_What you will do_
Each record should be output exactly, with every character kept.

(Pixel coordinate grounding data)
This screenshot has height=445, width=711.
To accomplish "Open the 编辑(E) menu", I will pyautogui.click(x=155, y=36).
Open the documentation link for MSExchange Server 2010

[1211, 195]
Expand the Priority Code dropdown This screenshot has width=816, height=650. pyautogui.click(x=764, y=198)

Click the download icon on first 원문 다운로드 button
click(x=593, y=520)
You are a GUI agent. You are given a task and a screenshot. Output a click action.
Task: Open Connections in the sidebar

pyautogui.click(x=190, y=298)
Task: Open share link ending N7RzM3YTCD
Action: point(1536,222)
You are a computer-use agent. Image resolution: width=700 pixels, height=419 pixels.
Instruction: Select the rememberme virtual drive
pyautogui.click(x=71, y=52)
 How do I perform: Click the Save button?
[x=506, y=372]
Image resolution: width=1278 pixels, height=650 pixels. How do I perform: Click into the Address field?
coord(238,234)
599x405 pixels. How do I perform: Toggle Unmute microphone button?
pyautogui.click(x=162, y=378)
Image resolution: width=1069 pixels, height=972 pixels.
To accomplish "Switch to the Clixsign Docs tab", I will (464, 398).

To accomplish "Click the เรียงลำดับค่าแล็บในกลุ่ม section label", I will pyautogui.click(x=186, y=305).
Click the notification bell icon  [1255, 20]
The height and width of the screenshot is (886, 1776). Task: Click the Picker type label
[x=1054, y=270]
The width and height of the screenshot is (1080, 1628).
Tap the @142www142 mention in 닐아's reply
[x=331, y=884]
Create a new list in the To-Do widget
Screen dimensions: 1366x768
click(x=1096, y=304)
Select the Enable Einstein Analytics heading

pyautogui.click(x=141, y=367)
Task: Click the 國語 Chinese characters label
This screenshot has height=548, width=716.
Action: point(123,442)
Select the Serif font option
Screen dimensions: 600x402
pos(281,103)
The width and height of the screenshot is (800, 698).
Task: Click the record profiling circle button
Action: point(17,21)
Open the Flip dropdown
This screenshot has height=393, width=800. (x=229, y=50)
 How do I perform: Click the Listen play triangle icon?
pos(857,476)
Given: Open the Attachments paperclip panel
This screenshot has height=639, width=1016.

_Solved exercise_
This screenshot has height=445, width=711.
To accomplish "Open the 编辑(E) menu", I will pyautogui.click(x=155, y=36).
Open the documentation link for MSExchange Server 2010

[1211, 195]
Expand the Priority Code dropdown This screenshot has width=816, height=650. pyautogui.click(x=764, y=198)

Click the download icon on first 원문 다운로드 button
click(x=593, y=520)
You are a GUI agent. You are given a task and a screenshot. Output a click action.
Task: Open Connections in the sidebar

pyautogui.click(x=190, y=298)
Task: Open share link ending N7RzM3YTCD
Action: point(1536,222)
You are a computer-use agent. Image resolution: width=700 pixels, height=419 pixels.
Instruction: Select the rememberme virtual drive
pyautogui.click(x=71, y=52)
 How do I perform: Click the Save button?
[x=506, y=372]
Image resolution: width=1278 pixels, height=650 pixels. How do I perform: Click into the Address field?
coord(238,234)
599x405 pixels. How do I perform: Toggle Unmute microphone button?
pyautogui.click(x=162, y=378)
Image resolution: width=1069 pixels, height=972 pixels.
To accomplish "Switch to the Clixsign Docs tab", I will (464, 398).

To accomplish "Click the เรียงลำดับค่าแล็บในกลุ่ม section label", I will pyautogui.click(x=186, y=305).
Click the notification bell icon  [1255, 20]
The height and width of the screenshot is (886, 1776). Task: Click the Picker type label
[x=1054, y=270]
The width and height of the screenshot is (1080, 1628).
Tap the @142www142 mention in 닐아's reply
[x=331, y=884]
Create a new list in the To-Do widget
Screen dimensions: 1366x768
click(x=1096, y=304)
Select the Enable Einstein Analytics heading

pyautogui.click(x=141, y=367)
Task: Click the 國語 Chinese characters label
This screenshot has height=548, width=716.
Action: point(123,442)
Select the Serif font option
Screen dimensions: 600x402
pos(281,103)
The width and height of the screenshot is (800, 698).
Task: Click the record profiling circle button
Action: point(17,21)
Open the Flip dropdown
This screenshot has height=393, width=800. (x=229, y=50)
 How do I perform: Click the Listen play triangle icon?
pos(857,476)
Given: Open the Attachments paperclip panel
This screenshot has height=639, width=1016.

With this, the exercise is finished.